### RECORDS SUPPLIED
☆ ☆ ☆

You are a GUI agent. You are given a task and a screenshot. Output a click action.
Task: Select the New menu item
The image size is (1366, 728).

☆ ☆ ☆

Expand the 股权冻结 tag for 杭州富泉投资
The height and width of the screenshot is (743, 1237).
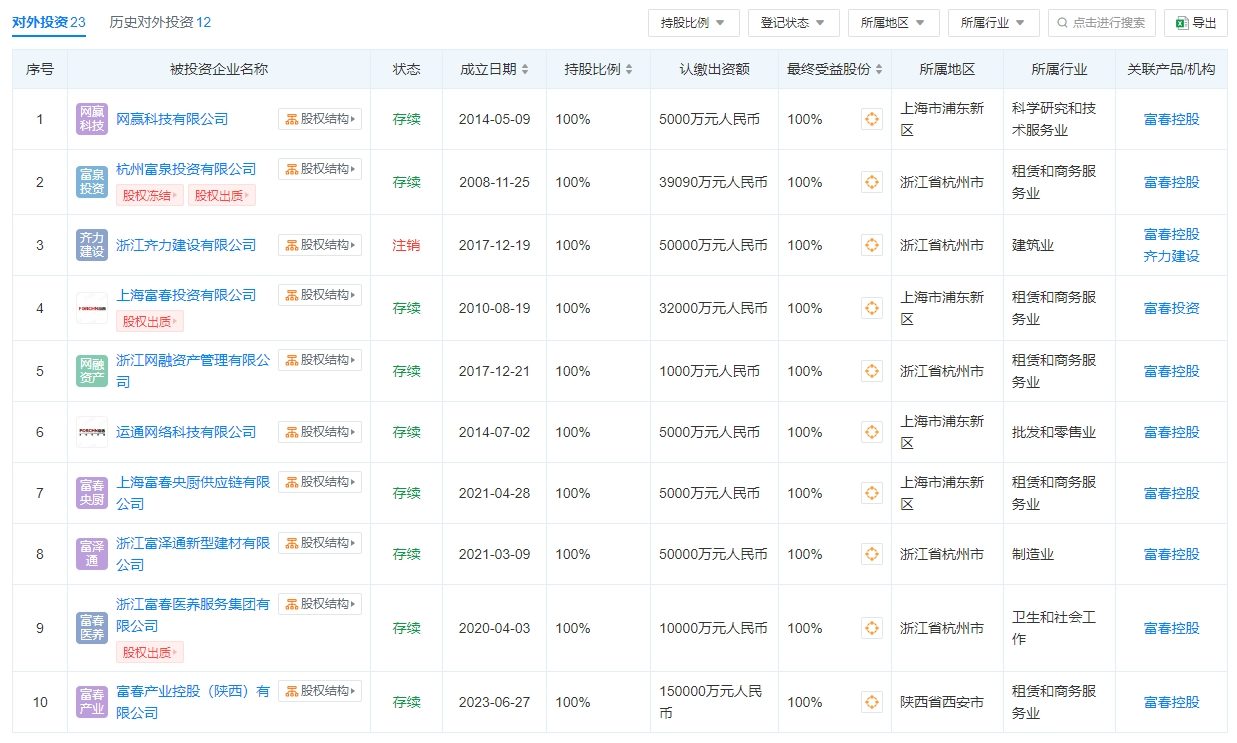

☆ ☆ ☆

### THE PROBLEM
The lines above from the one with "Expand the 股权冻结 tag for 杭州富泉投资" through the one with "The height and" are to be duplicated exactly, ends included, with nothing added.

### SOLVED EXERCISE
Expand the 股权冻结 tag for 杭州富泉投资
The height and width of the screenshot is (743, 1237).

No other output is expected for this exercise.